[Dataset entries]
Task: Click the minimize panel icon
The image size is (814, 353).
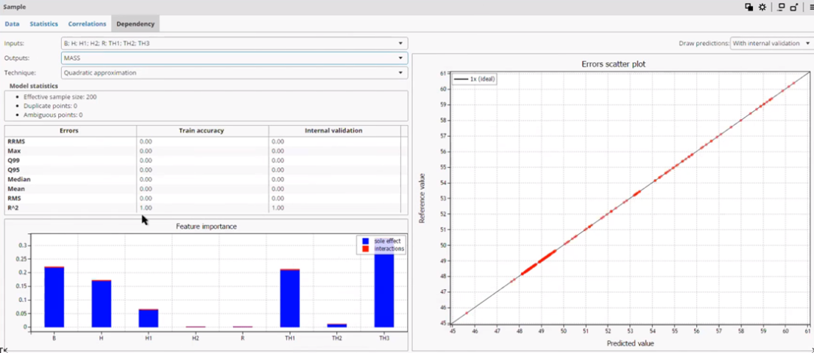Action: [781, 8]
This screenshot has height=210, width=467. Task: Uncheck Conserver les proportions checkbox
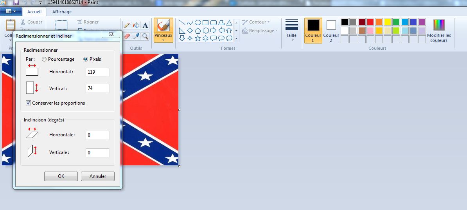pyautogui.click(x=28, y=103)
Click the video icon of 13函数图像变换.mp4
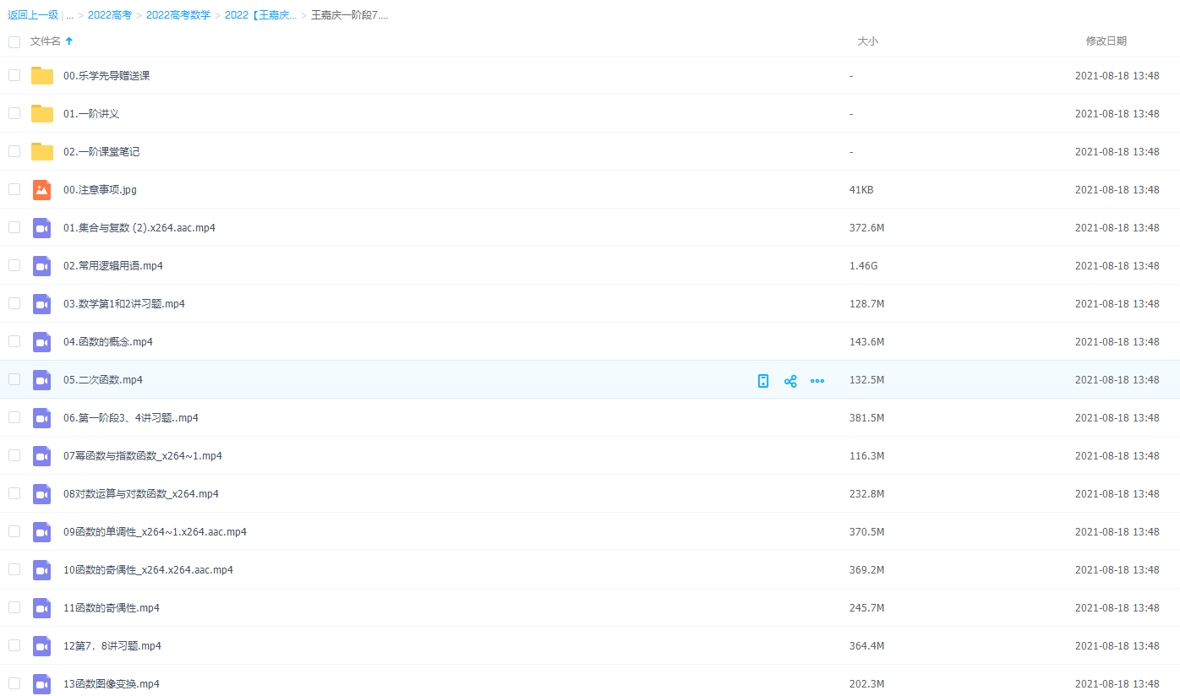 (x=42, y=684)
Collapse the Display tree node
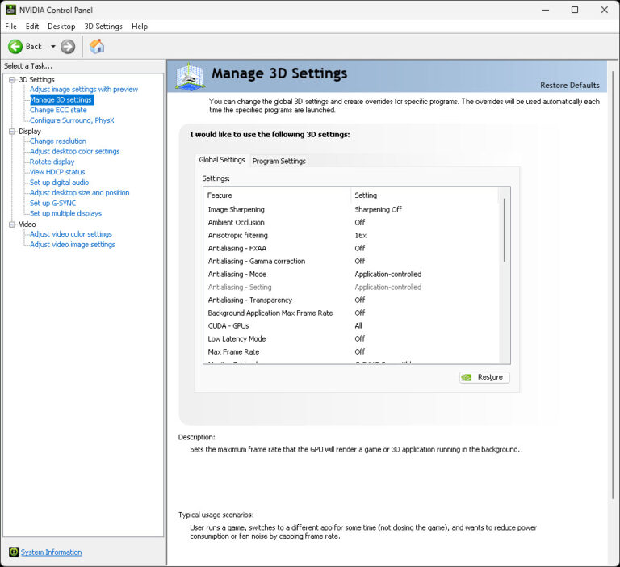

WHAT IS BEING ASKED: An exact transcription of the records above is needed, with no pictures included.

WORKED SOLUTION:
Task: Click the minimize panel icon
The image size is (814, 353).
Action: [781, 8]
This screenshot has height=210, width=467. Task: Uncheck Conserver les proportions checkbox
pyautogui.click(x=28, y=103)
Click the video icon of 13函数图像变换.mp4
 (x=42, y=684)
Collapse the Display tree node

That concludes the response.